### Sayfa alıntısı

Yazar dostum Nihat Genç, geçen
haftaki Adalet Kurultayı hakkındaki yazım üzerine bir yazı
kaleme aldı: “Bedri Baykam’a yanıtımdır”
Okuduktan sonra kendisini aradım ve
teşekkür ettim. Sonuçta iyi niyetinden zerre kadar şüphem yoktu,
çünkü artık bu alanda 30 yıldır feleğin her çemberinden
geçmiştik ve birbirimizi tanıyorduk. Onunla her zaman aynı şeyi
düşünmüyor olsam da, bu aramızdaki genel dayanışmaya mani bir
durum değil. Açık konuşmak gerekirse zaten bu tartışmanın
böyle bir hal almasının nedeni, yıllardır ülkedeki partileri
yöneten siyasilerin abartılı şekilde yanlış kararlar
almalarıydı. İşin özü bu olduğu için, aynı hedefe koştuğunu
bilen iki insanın, içinde yaşamaya mecbur edildiği ortamın
çelişkileri, zaafları ve mantıksızlıkları nedeniyle karşı
karşıya gelmeleri normaldi.
Yazıyı her zamanki gibi, kendi
söylediklerinden ve geçmiş tüm makale ve eylemlerinden “emin”
olan bir insanın rahatlığı ile okudum. Zaten en büyük servetim
de bu faturasızlık ve mantık üzerine inşa edilmiş algı-yorum
sistemim. Nihat Genç’in yazıdaki hatalarından biri,
Danton-Robespierre kıyaslamalarını bizim dönemimize, dolayısıyla
CHP-Bedri Baykam ve Türkiye’deki diğer bazı aydınlar üzerinden
bir kıyaslanma şablonuna oturtmaya kalkışmasıydı. Kaçınılmaz
şekilde anakronik ve çelişkilerle dolu, uyumsuz bir dönem
karşılaştırması denemiş Nihat.
Fransız Devrimi’nin dünya tarihine
yön veren bir aydınlanma ateşi oluşturduğu konusunda hemfikiriz.
Bu devrimin temel metni olan İnsan ve Yurttaş Hakları
Bildirisi, Jefferson’un Amerikan Bağımsızlık
Bildirgesi’ndeki “Bütün insanların eşit
yaratıldıklarına; yaratıcıları tarafından onlara hayat,
özgürlük ve mutluluğu arama hakkı gibi geri alınamaz bazı
haklar verildiğine inanıyoruz” cümlesinden ve halkın,
istismara kalkışan despot yönetimleri devirme hakkına ve görevine
sahip olduğunu belirten temel metninden esinlenerek oluşturulmuştu.
Arkasında Voltaire, Diderot, Montesquieu ve Rousseau’nun da
felsefeleri vardı. Mustafa Kemal’in ise, Türkiye Cumhuriyeti’ni
kurarken üzerinde en çok kafa yorup model olarak aldığı çıkış
Fransız Devrimi’ydi.

######

• Yapılacak iş:
Yukarıdaki sayfa alıntısından "Yazıyı her zamanki" sözlerinden başlayarak "karşılaştırması denemiş Nihat." sözlerine kadar, bu sözler de dahil olmak üzere bölümü hiç değiştirmeden yazınız. Bu alıştırmada ardından gelen materyale gerek yoktur.

### Sağlanan veriler

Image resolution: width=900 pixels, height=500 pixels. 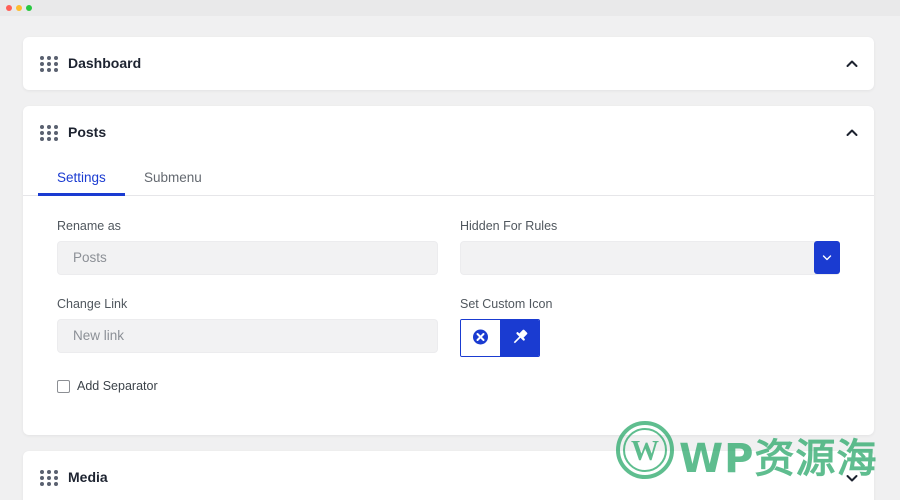 I want to click on remove-icon-button, so click(x=480, y=338).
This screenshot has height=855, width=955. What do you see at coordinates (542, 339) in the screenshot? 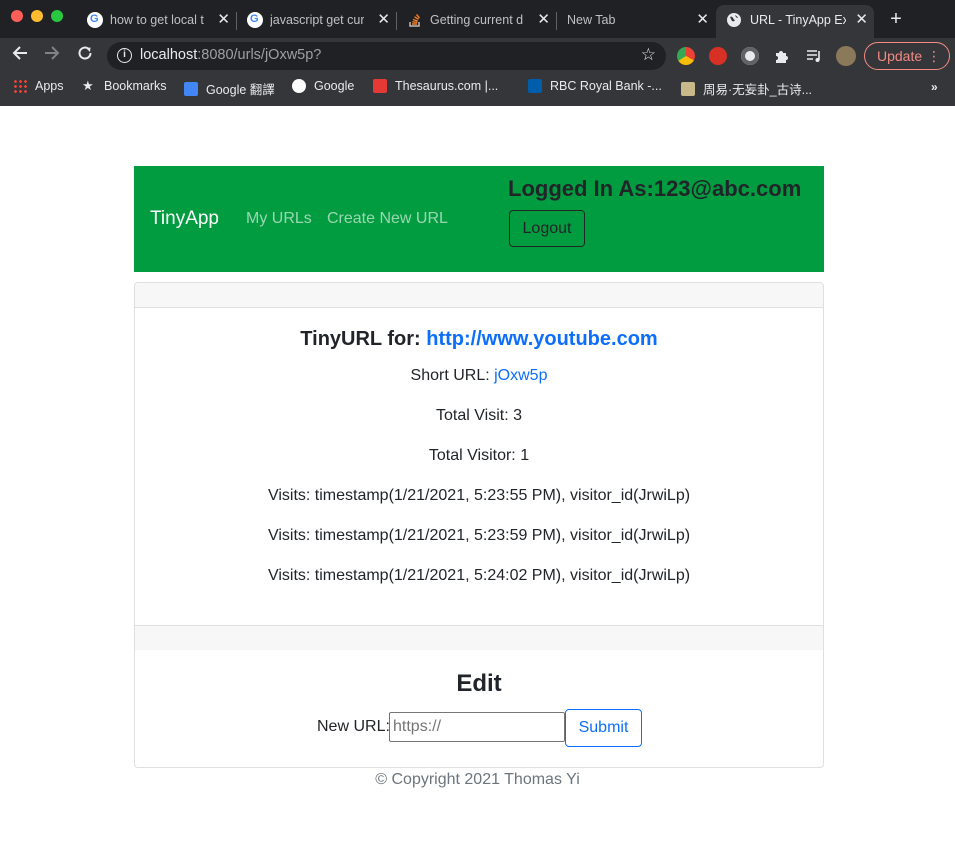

######

• Alıştırma sonucu:
Yazıyı her zamanki gibi, kendi
söylediklerinden ve geçmiş tüm makale ve eylemlerinden “emin”
olan bir insanın rahatlığı ile okudum. Zaten en büyük servetim
de bu faturasızlık ve mantık üzerine inşa edilmiş algı-yorum
sistemim. Nihat Genç’in yazıdaki hatalarından biri,
Danton-Robespierre kıyaslamalarını bizim dönemimize, dolayısıyla
CHP-Bedri Baykam ve Türkiye’deki diğer bazı aydınlar üzerinden
bir kıyaslanma şablonuna oturtmaya kalkışmasıydı. Kaçınılmaz
şekilde anakronik ve çelişkilerle dolu, uyumsuz bir dönem
karşılaştırması denemiş Nihat.